PPAR-γ alleviates Streptococcus pneumoniae -induced airway epithelial injury by promoting monocyte-derived macrophage to alveolar macrophage transformation
Abstract
Alveolar macrophages (AMs), the primary immune effector cells in the pulmonary parenchyma, play a critical role in maintaining alveolar homeostasis, defending against pathogens, and regulating inflammatory responses. Our previous studies demonstrated that neonatal Streptococcus pneumoniae infection induces airway epithelial injury, though the molecular mechanisms remain incompletely understood.

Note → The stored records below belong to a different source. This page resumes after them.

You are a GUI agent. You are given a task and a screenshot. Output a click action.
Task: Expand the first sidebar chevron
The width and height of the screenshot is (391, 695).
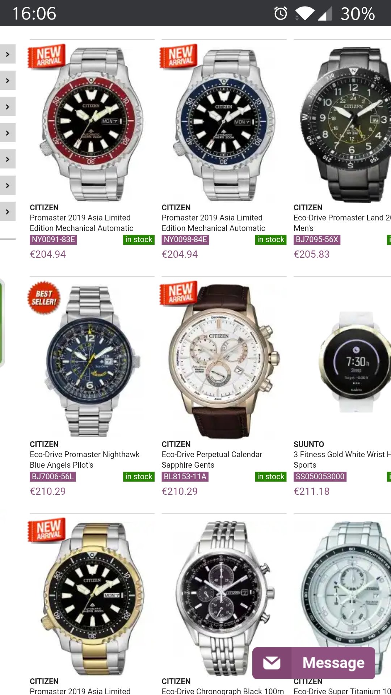[x=8, y=54]
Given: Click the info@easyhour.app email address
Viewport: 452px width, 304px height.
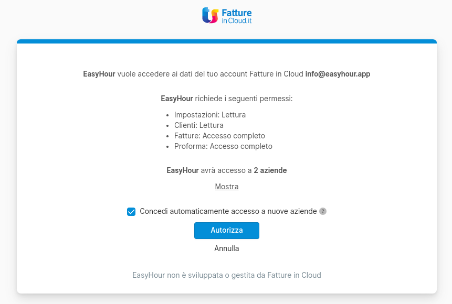Looking at the screenshot, I should click(338, 74).
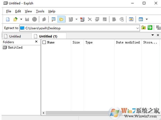Click the Delete X icon in toolbar
Viewport: 161px width, 120px height.
[x=90, y=19]
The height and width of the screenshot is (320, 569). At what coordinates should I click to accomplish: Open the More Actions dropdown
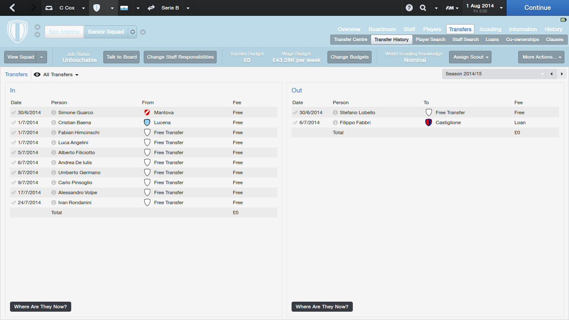pos(541,57)
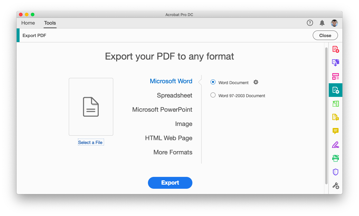Image resolution: width=359 pixels, height=216 pixels.
Task: Open the More Tools wrench icon
Action: [x=335, y=185]
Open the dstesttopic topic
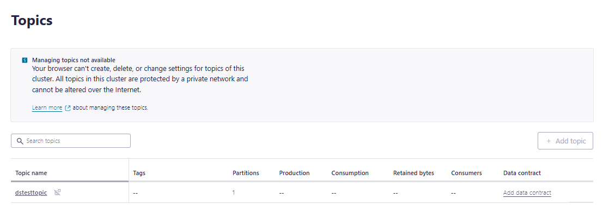Image resolution: width=615 pixels, height=222 pixels. 31,193
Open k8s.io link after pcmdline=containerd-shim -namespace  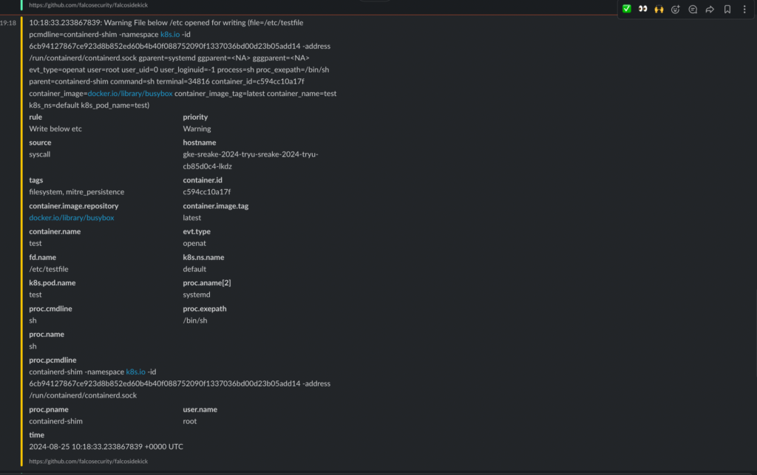170,35
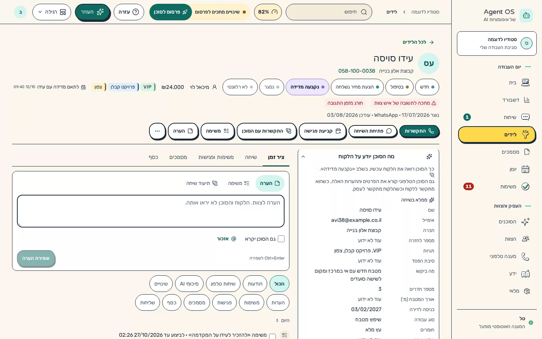The width and height of the screenshot is (542, 339).
Task: Select the הערה note type toggle
Action: point(270,183)
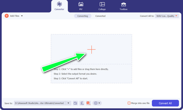Click the Save to path field
Image resolution: width=183 pixels, height=110 pixels.
(x=39, y=103)
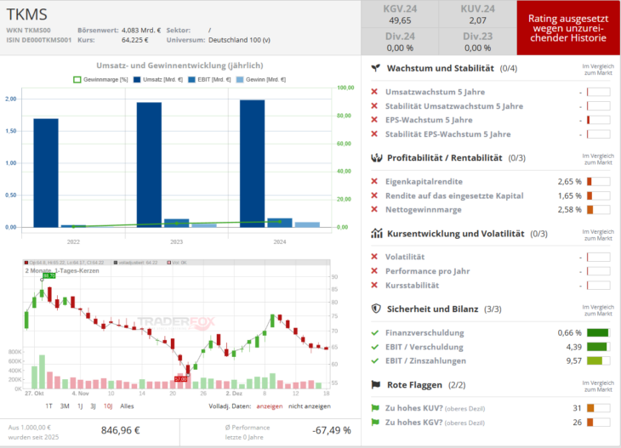Click green checkmark next to Finanzverschuldung
The height and width of the screenshot is (448, 621).
tap(375, 332)
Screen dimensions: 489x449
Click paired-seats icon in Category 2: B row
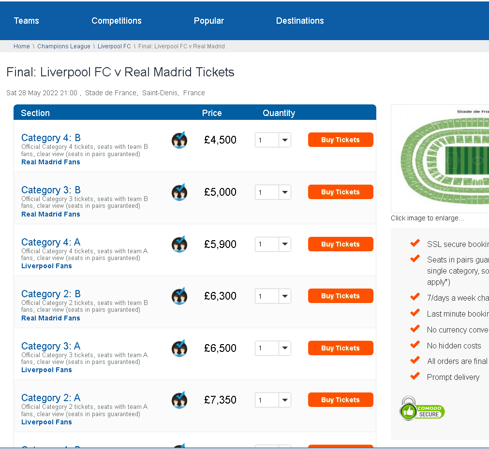[x=179, y=296]

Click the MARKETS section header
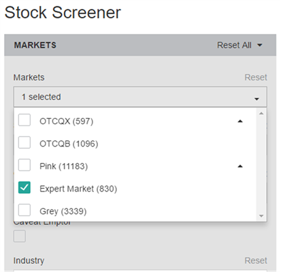pyautogui.click(x=35, y=45)
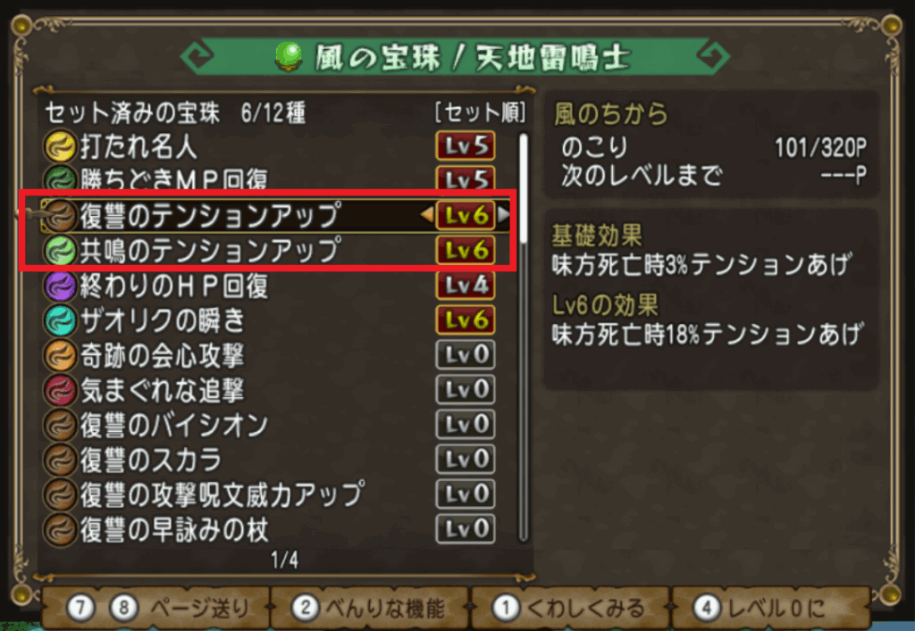
Task: Switch sort order via [セット順]
Action: 480,112
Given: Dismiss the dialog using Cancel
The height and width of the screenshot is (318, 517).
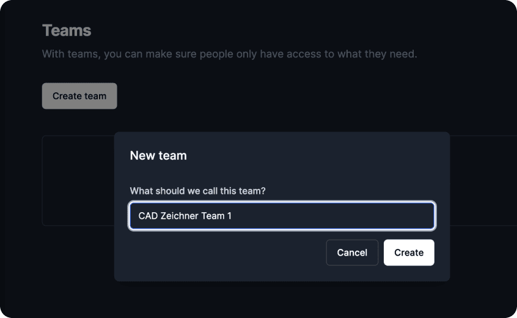Looking at the screenshot, I should point(352,253).
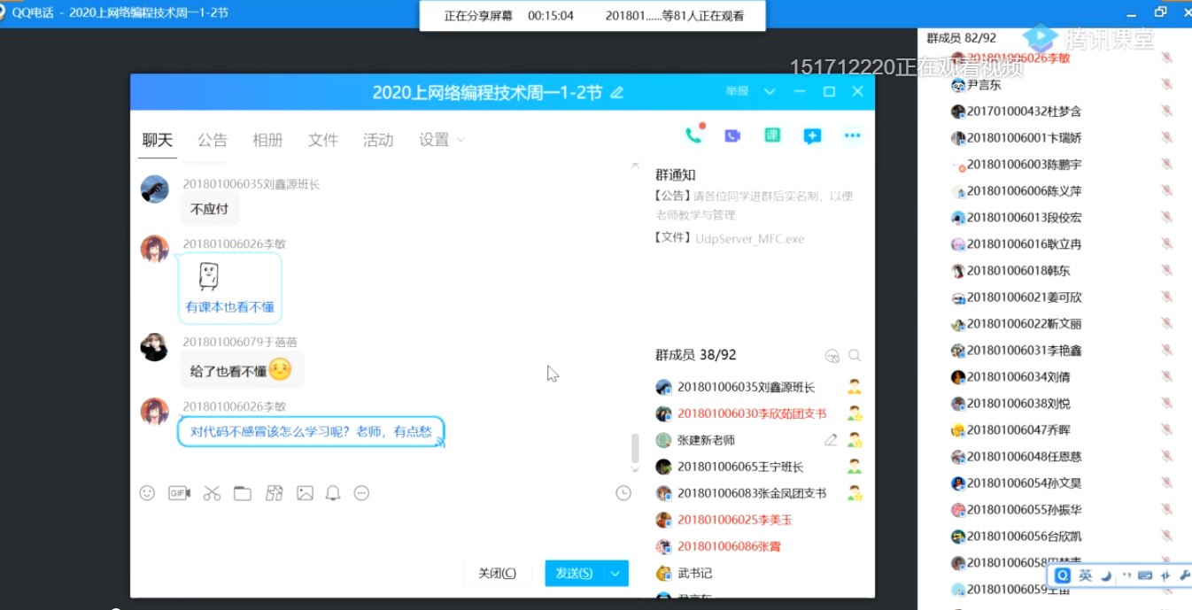Click the scissors screenshot tool
The width and height of the screenshot is (1192, 610).
coord(212,493)
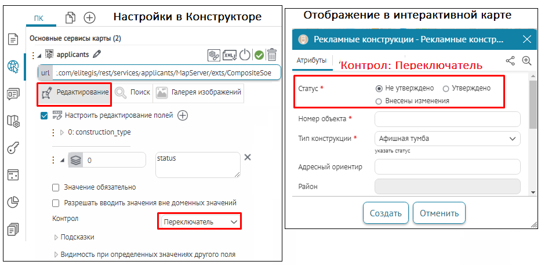Click the trash icon for applicants service
The image size is (541, 265).
coord(271,55)
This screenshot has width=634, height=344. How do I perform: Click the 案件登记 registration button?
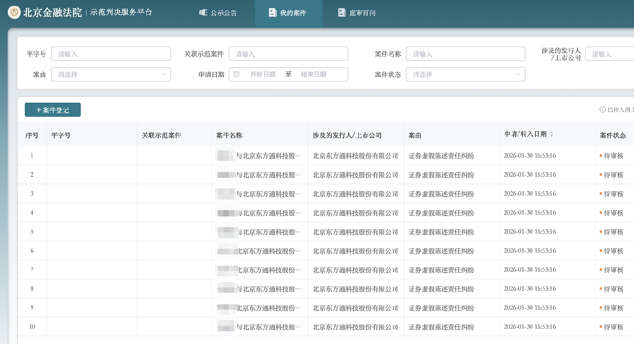click(x=52, y=110)

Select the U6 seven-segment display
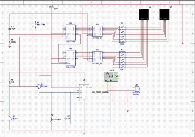(x=144, y=14)
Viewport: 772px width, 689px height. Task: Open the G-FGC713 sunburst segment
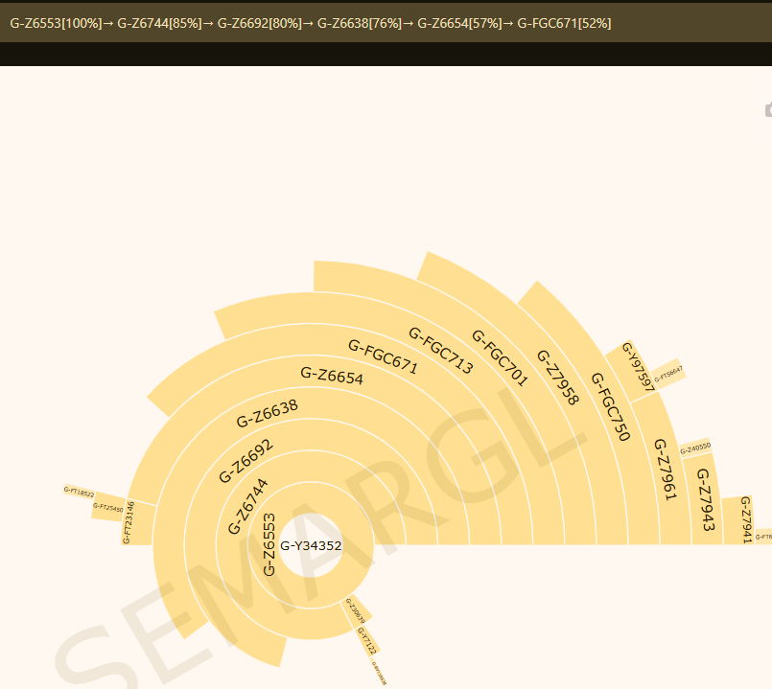pyautogui.click(x=441, y=350)
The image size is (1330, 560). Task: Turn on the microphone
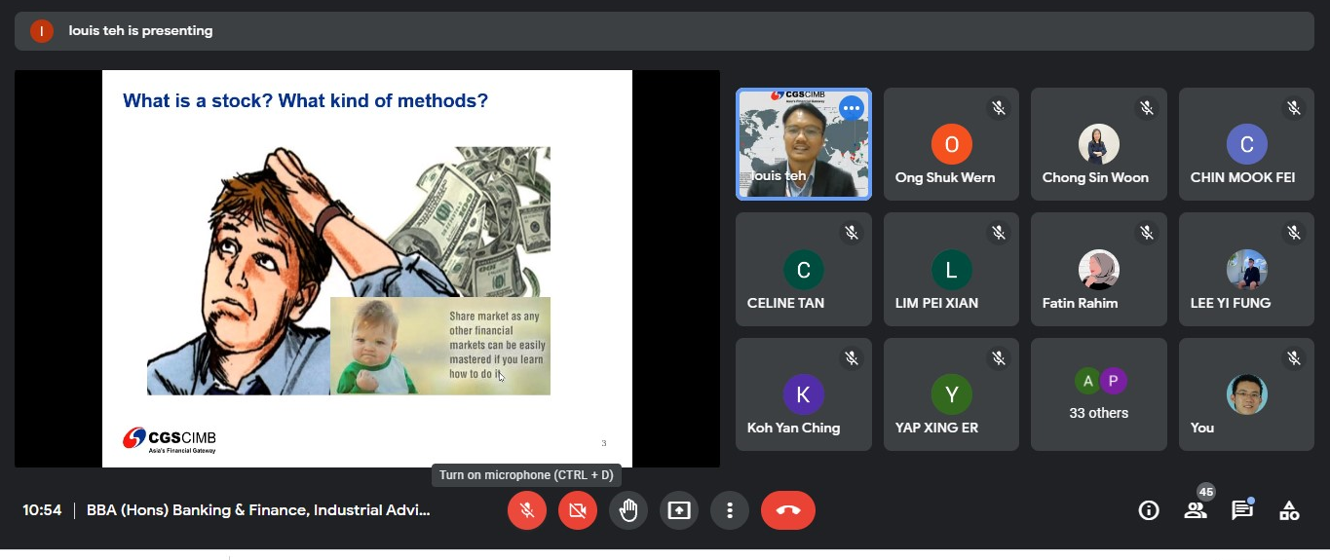527,510
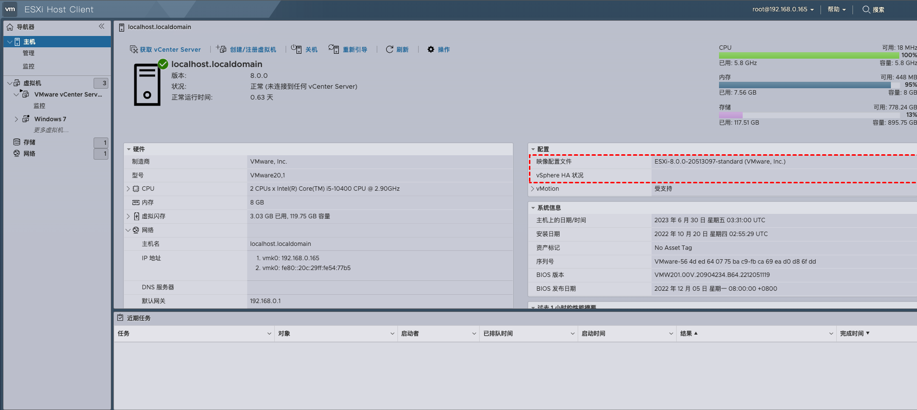917x410 pixels.
Task: Expand the Windows 7 VM tree node
Action: click(16, 119)
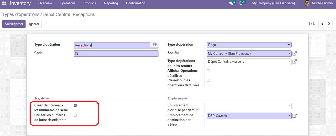Click Types d'opérations breadcrumb link

coord(21,15)
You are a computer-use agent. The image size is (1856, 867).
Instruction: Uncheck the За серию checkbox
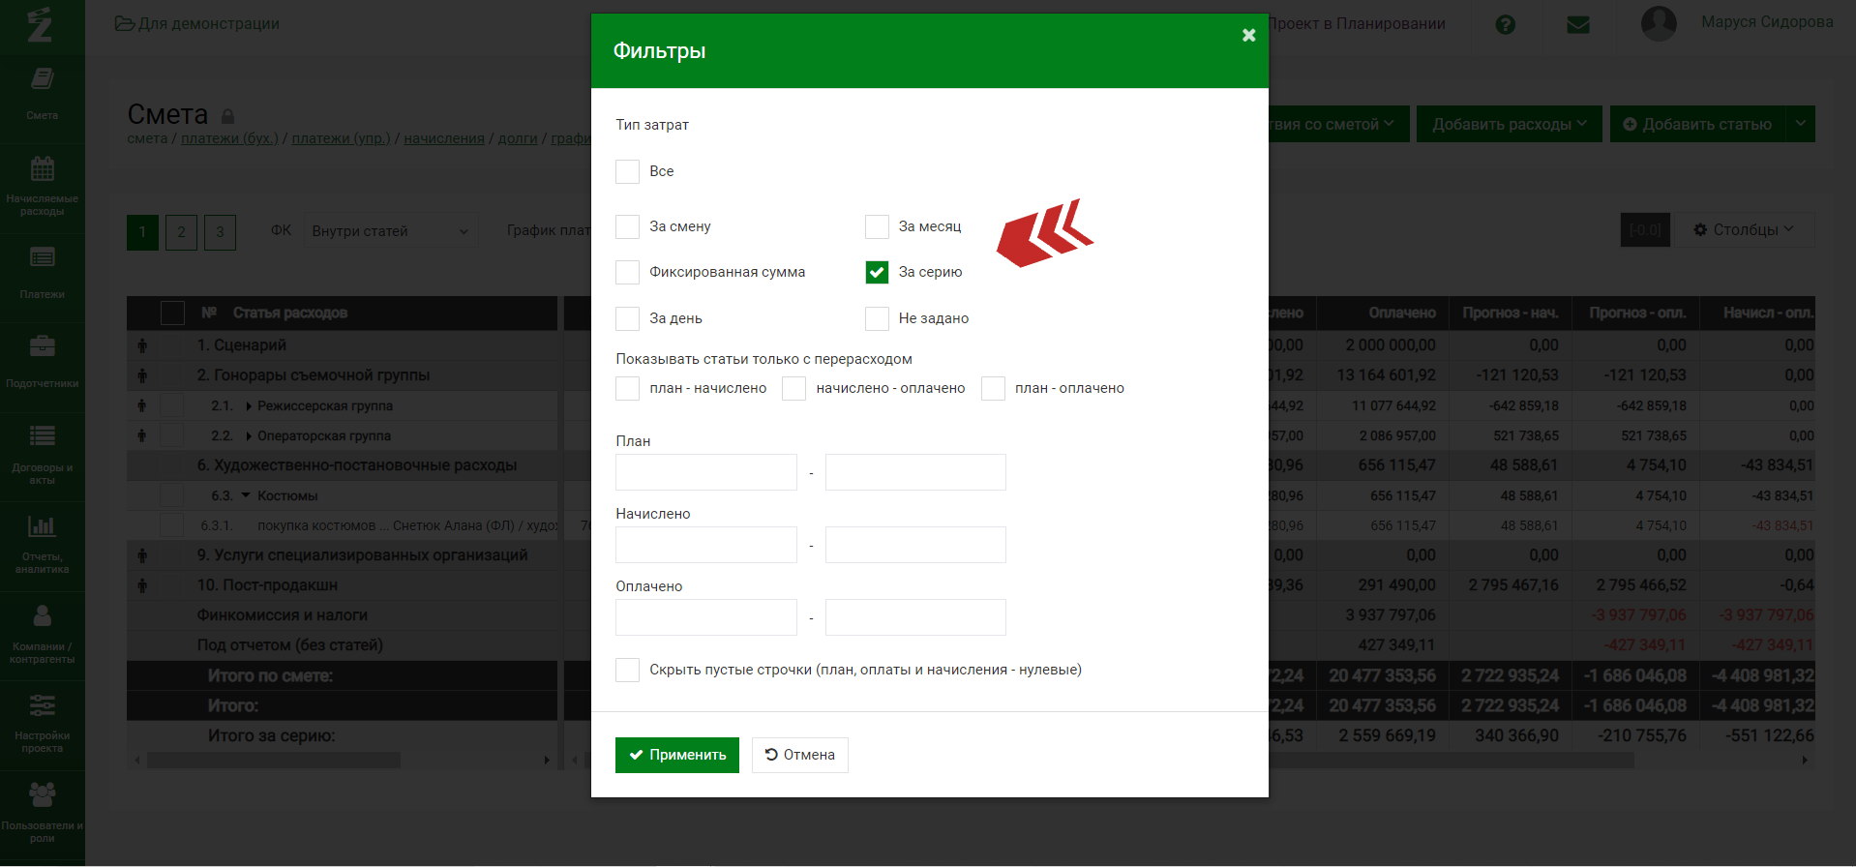(x=877, y=273)
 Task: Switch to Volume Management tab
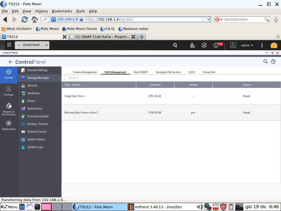[x=85, y=72]
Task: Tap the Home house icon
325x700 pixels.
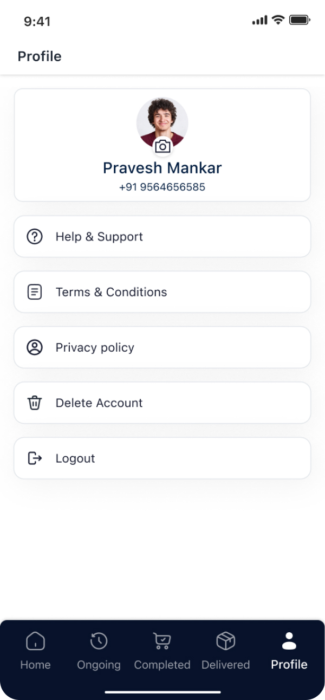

Bioinformatics analysis of the public dataset GSE225406 identified PPAR-γ and the PPAR signaling pathway as key regulators in the transformation of monocyte-derived macrophages (mMs) into AMs. In vivo experiments showed that neonatal S. pneumoniae infection significantly reduced AM and Club cell populations, along with PPAR-γ expression. These pathological changes were alleviated by treatment with rosiglitazone (RSG), a PPAR-γ agonist. To investigate the mechanisms by which PPAR-γ promotes Club cell regeneration and function, we co-cultured 16HBE cells with isolated primary AMs. PPAR-γ-activated AMs enhanced the proliferation and migration of 16HBE cells, potentially through increased secretion of placenta-expressed transcript 1 (Plet1). Collectively, these findings reveal a novel mechanism in which S. pneumoniae infection suppresses PPAR-γ transcriptional activity, thereby impairing mM-to-AM transformation, reducing Plet1 release, and ultimately hindering Club cell regeneration. These insights suggest that PPAR-γ activation may offer a therapeutic strategy for S. pneumoniae-induced airway epithelial injury.